• **Your objective**
Copy the listing lines verbatim, from the one containing "Click last participant's masked avatar" through the one containing "tap(128, 50)".

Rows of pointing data
— START —
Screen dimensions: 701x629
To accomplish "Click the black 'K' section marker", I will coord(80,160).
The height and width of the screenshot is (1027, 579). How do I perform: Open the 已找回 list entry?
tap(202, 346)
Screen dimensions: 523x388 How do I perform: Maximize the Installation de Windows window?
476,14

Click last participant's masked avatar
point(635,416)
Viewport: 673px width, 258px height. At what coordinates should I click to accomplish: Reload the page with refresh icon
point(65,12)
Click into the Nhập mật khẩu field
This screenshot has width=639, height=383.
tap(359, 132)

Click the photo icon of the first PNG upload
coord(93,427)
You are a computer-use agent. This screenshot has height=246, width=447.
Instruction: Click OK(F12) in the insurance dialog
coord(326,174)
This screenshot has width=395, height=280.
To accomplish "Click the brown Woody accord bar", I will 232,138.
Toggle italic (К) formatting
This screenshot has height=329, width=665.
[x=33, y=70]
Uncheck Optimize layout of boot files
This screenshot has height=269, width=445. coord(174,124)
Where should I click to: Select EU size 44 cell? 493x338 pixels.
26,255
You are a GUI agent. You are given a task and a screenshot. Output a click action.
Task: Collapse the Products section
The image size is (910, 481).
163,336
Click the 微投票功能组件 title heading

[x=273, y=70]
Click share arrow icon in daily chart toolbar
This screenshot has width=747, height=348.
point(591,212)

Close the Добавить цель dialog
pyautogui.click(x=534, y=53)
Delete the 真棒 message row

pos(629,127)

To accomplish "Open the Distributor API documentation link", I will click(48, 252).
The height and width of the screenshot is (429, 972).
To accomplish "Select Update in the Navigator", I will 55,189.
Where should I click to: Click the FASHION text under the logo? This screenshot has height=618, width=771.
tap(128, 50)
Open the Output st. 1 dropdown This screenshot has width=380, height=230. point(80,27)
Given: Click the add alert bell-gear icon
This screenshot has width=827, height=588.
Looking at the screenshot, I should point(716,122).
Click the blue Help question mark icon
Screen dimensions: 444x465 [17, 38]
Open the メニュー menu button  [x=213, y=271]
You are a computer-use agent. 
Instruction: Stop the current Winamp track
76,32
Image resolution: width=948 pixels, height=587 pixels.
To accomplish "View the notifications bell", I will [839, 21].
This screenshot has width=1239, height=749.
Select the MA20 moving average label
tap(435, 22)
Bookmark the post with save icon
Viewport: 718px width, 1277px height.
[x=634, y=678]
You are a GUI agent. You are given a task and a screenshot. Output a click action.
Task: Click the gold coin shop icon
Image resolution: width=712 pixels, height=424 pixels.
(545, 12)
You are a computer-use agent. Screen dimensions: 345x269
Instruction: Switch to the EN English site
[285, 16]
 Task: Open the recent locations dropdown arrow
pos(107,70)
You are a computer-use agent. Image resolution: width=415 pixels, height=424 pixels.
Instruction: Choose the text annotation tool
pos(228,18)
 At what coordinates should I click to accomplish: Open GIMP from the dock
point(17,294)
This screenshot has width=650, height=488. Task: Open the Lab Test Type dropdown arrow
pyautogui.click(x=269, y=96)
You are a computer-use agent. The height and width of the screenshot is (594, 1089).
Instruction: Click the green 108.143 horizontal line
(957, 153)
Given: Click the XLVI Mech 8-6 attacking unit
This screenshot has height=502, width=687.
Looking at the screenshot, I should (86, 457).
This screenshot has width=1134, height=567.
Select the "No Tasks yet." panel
— END —
• **Problem solution**
Click last participant's masked avatar
point(635,416)
Viewport: 673px width, 258px height. At what coordinates should I click to accomplish: Reload the page with refresh icon
point(65,12)
Click into the Nhập mật khẩu field
This screenshot has width=639, height=383.
tap(359, 132)

Click the photo icon of the first PNG upload
coord(93,427)
You are a computer-use agent. This screenshot has height=246, width=447.
Instruction: Click OK(F12) in the insurance dialog
coord(326,174)
This screenshot has width=395, height=280.
To accomplish "Click the brown Woody accord bar", I will 232,138.
Toggle italic (К) formatting
This screenshot has height=329, width=665.
[x=33, y=70]
Uncheck Optimize layout of boot files
This screenshot has height=269, width=445. coord(174,124)
Where should I click to: Select EU size 44 cell? 493x338 pixels.
26,255
You are a GUI agent. You are given a task and a screenshot. Output a click action.
Task: Collapse the Products section
The image size is (910, 481).
163,336
Click the 微投票功能组件 title heading

[x=273, y=70]
Click share arrow icon in daily chart toolbar
This screenshot has width=747, height=348.
point(591,212)

Close the Добавить цель dialog
pyautogui.click(x=534, y=53)
Delete the 真棒 message row

pos(629,127)

To accomplish "Open the Distributor API documentation link", I will click(48, 252).
The height and width of the screenshot is (429, 972).
To accomplish "Select Update in the Navigator", I will 55,189.
Where should I click to: Click the FASHION text under the logo? This screenshot has height=618, width=771.
tap(128, 50)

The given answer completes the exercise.